Mayıs 1927’de, Arap Ortodoksların mübadil sayılıp sayılmayacağı meselesi, komisyonda bu kez Mübadele’ye tabi olup olmayacakları tartışmalı tüm grupların durumunda kesin bir karara varmak için açıldı. Heyetlerdeki isimler değişse de bu tartışmada da pozisyonlar aynı kalacaktı. Yunan delegasyonunda başkan Papas yerini Aristide Fokas’a (Phocas), Türk heyetinde ise Tevfik Rüştü Bey, başkanlık koltuğunu Şükrü (Saraçoğlu) Bey’e bırakmıştı. Yine de esas mesele, “Rum Ortodoks” tabirindeki Rum’un ne anlama geldiğini tayin etme mücadelesine dönüşürken, mübadelenin fikrinin siyasi amacını açık eden tartışmalar yaşanacaktı.

Komisyonun 26 Mayıs’taki oturumu, Fokas’ın meseleye dair uzun sunumuyla açılıyordu. Buna göre, Türk tarafının tezi uyarınca, hiçbir ırk ayırt etmeksizin Türkiye vatandaşı olan tüm Ortodoksları, yani Rusları, Vlahları ve Arnavutları nüfus değişimine dahil etmek gerekirdi.

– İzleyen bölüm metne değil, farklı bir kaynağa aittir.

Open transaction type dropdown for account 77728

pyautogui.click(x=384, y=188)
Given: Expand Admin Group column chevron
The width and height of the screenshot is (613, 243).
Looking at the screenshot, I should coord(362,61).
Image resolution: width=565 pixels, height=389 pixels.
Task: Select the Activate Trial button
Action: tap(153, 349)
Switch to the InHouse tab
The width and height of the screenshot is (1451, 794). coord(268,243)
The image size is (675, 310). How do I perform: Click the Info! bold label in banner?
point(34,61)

Bunun yapılmamasının nedeni, Rum Ortodoks tabirinin ırksal olarak Rum, dinsel olarak Ortodoks olanları kastetmesiydi. “Sözleşme yapılırken bu tabire karşılık Müslüman ibaresi kullanılmıştı, çünkü Türkiye o sırada şeri idareyle yönetilen bir din devletiydi” diyen Fokas, Arap Ortodoksları neden istemediklerini açıklarken, Mübadele’yle hedefledikleri milliyetçi tahayyüllerinin bir nüfus homojenleştirmesi olduğunu açık ediyordu:

Nüfus değişiminin etkilerini Yunan nüfusuyla ilgili olarak bile sınırlamak için mücadele ederken, Yunanistan’ın hiçbir bağı veya ahlaki sorumluluğu bulunmayan gayri-Yunan nüfusu kendi topraklarına almak istemesi düşünülemez.

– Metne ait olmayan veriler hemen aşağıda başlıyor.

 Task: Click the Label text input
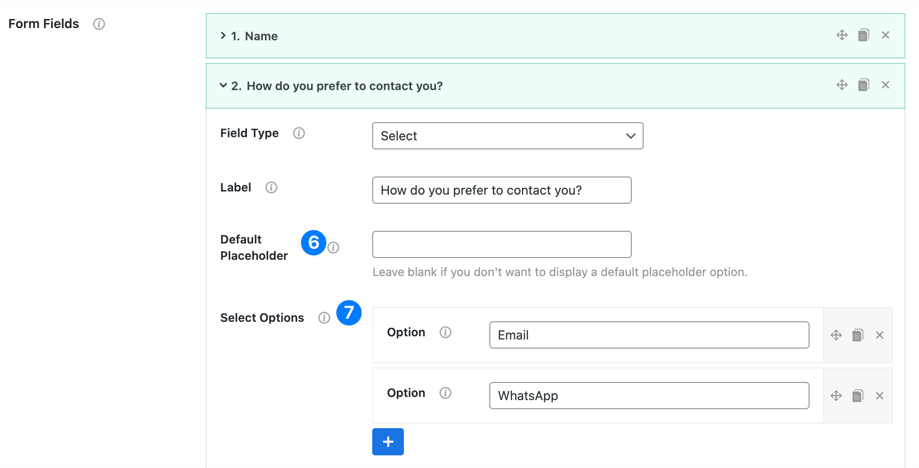[502, 190]
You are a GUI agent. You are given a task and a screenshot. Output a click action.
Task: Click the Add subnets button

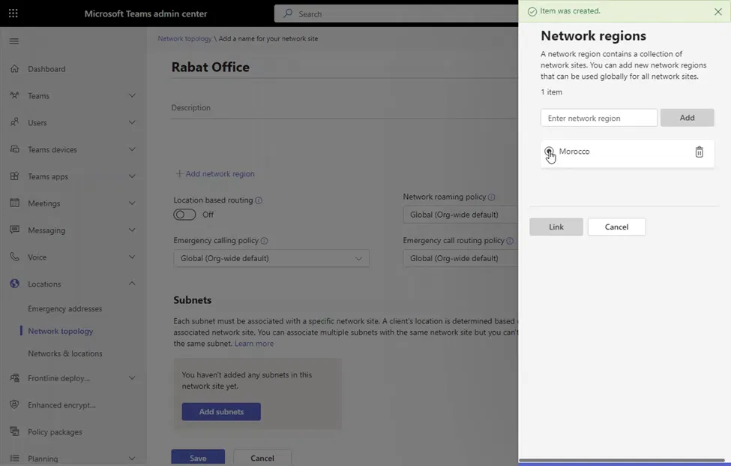click(221, 412)
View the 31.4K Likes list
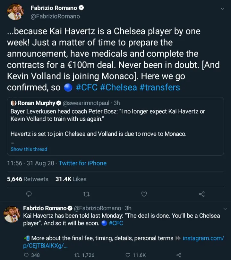This screenshot has height=260, width=231. pyautogui.click(x=71, y=179)
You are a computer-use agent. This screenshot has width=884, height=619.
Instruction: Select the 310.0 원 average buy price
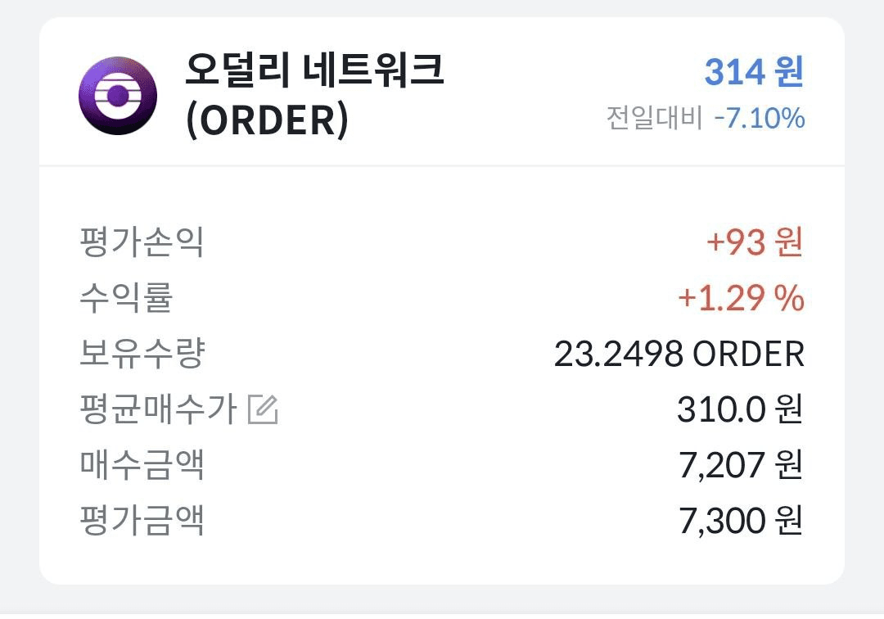click(740, 409)
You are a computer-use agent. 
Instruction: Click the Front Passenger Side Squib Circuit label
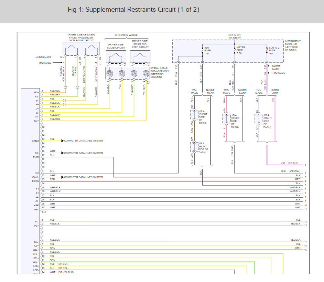pyautogui.click(x=81, y=38)
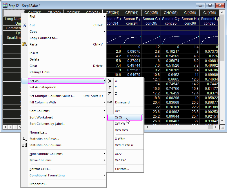Click the Statistics on Rows sigma icon
Viewport: 227px width, 188px height.
pyautogui.click(x=25, y=139)
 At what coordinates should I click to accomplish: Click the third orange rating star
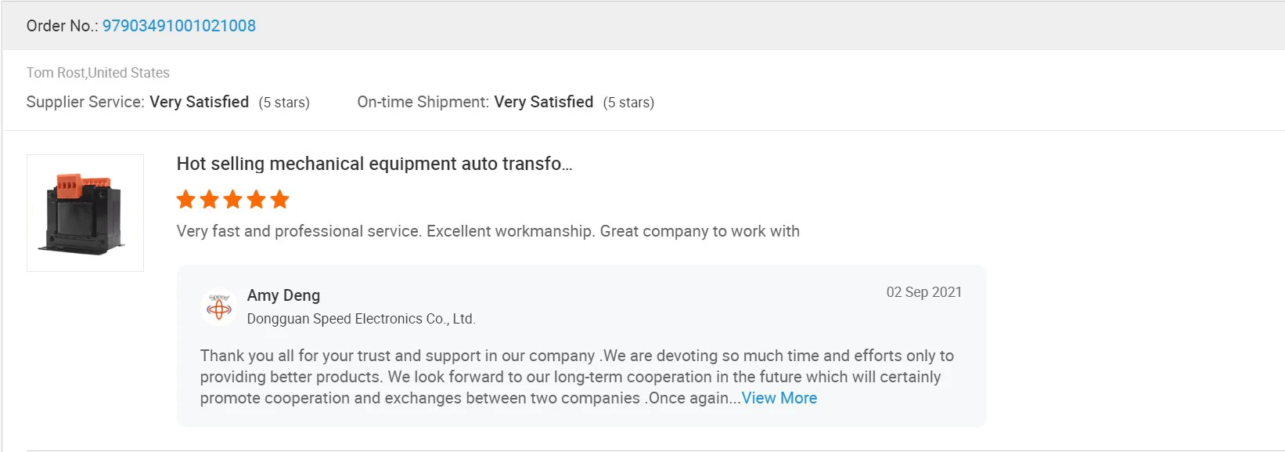click(233, 200)
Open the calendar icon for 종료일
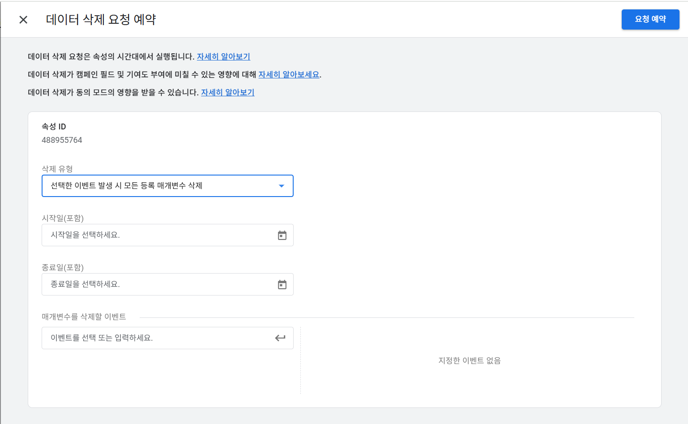The width and height of the screenshot is (688, 424). coord(282,284)
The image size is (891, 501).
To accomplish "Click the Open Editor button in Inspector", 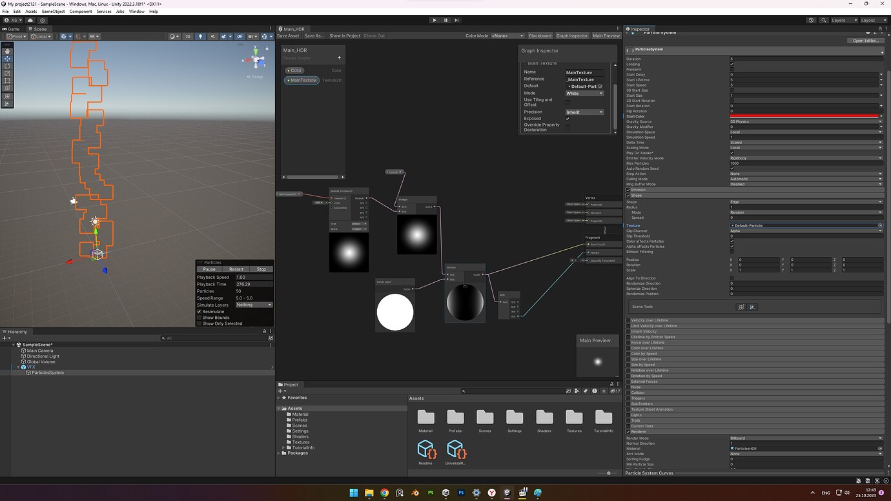I will coord(865,40).
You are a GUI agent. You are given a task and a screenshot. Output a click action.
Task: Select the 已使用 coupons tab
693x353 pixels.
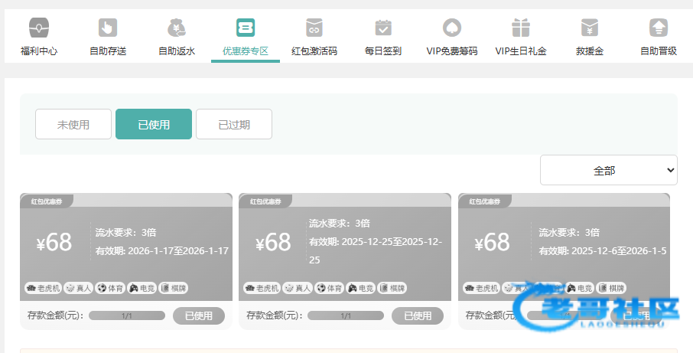(154, 125)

Fokas’a göre, Lozan’daki Türk delegasyonunun mübadele tartışılırken, “Türkiye vatandaşı Rumları” kapsamasını istemişti çünkü delegasyondan Rıza Nur’un belirttiği gibi, esas amaçları “Türkiye’deki Yunan yayılmacılığını bastırmak”tı. Dolayısıyla, Rum olmayan Ortodoks nüfusun mübadil sayılmasına gerek yoktu, zira onlardan gelen bir “Yunan yayılmacılığı tehdidi” olmayacaktı.[13]

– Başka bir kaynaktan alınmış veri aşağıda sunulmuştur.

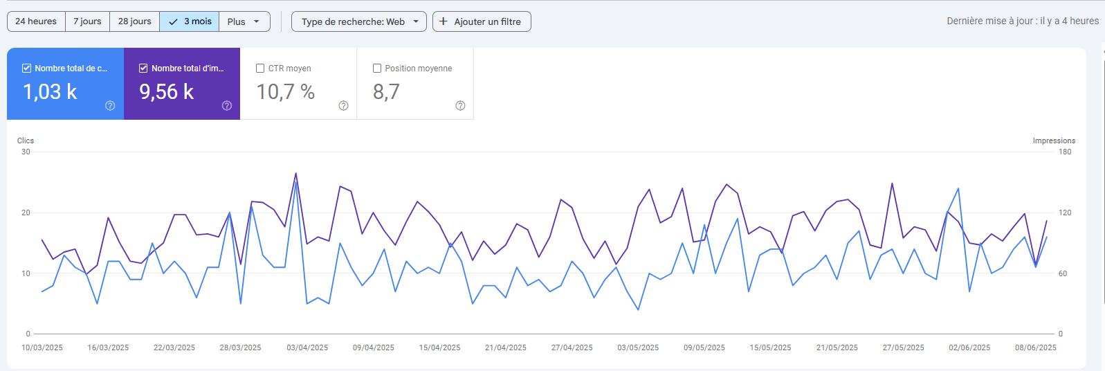The image size is (1105, 371).
Task: Enable the CTR moyen checkbox
Action: tap(260, 69)
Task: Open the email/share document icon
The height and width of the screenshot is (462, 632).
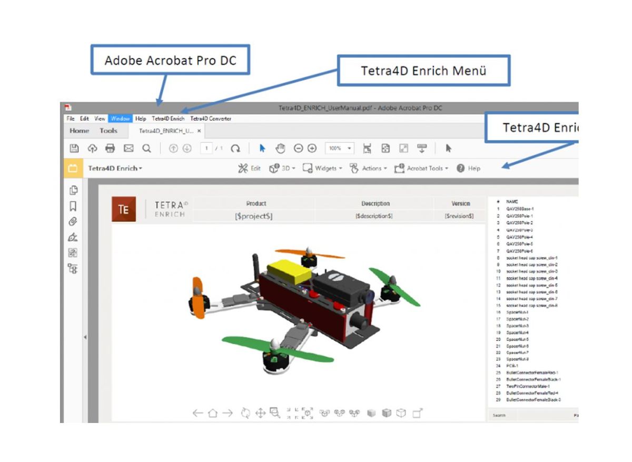Action: (x=128, y=148)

Yunan delegasyonunun kabullendiği Anadolu Rumlarının Yunan milliyetçiliğinin ve yayılmacılığının uzantısı olduğu argümanıyla Şükrü Bey elbette ki hemfikirdi. Bu fikrin pratik sonuçlar doğurması için, Rum Ortodoks tabirinin kapsadığı tüm unsurların ülkeden gönderilmesi gerektiğini dile getiren Şükrü Bey’e göre, bu ibareye yalnızca dini bir anlam yüklenebilirdi ve bunun dışında kalan hiçbir dilsel ve ırksal kriter komisyonda tartışılabilecek şeyler değildi. Senieddin Bey de “tarihsel ve kiliseye dair önemi haiz bu tabir”in ne anlama geldiğinin şüphe götürmediğini bir kez daha dillendirse de, komisyonun Avrupalı üyelerinin kafası çok karışmıştı. Osmanlı İmparatorluğu’ndaki Ortodoks kiliselerin sınıflandırılması araştırılırken, Yunan heyeti bu konunun cevabının akademide olduğunu söylüyordu. Şükrü Bey ise yalnızca şu sorunun basitçe cevaplandırılması konusunda ısrarcıydı: “Rum Ortodoks kelimesinin dini bir anlamı mı var, etnik bir anlamı mı var?”[14]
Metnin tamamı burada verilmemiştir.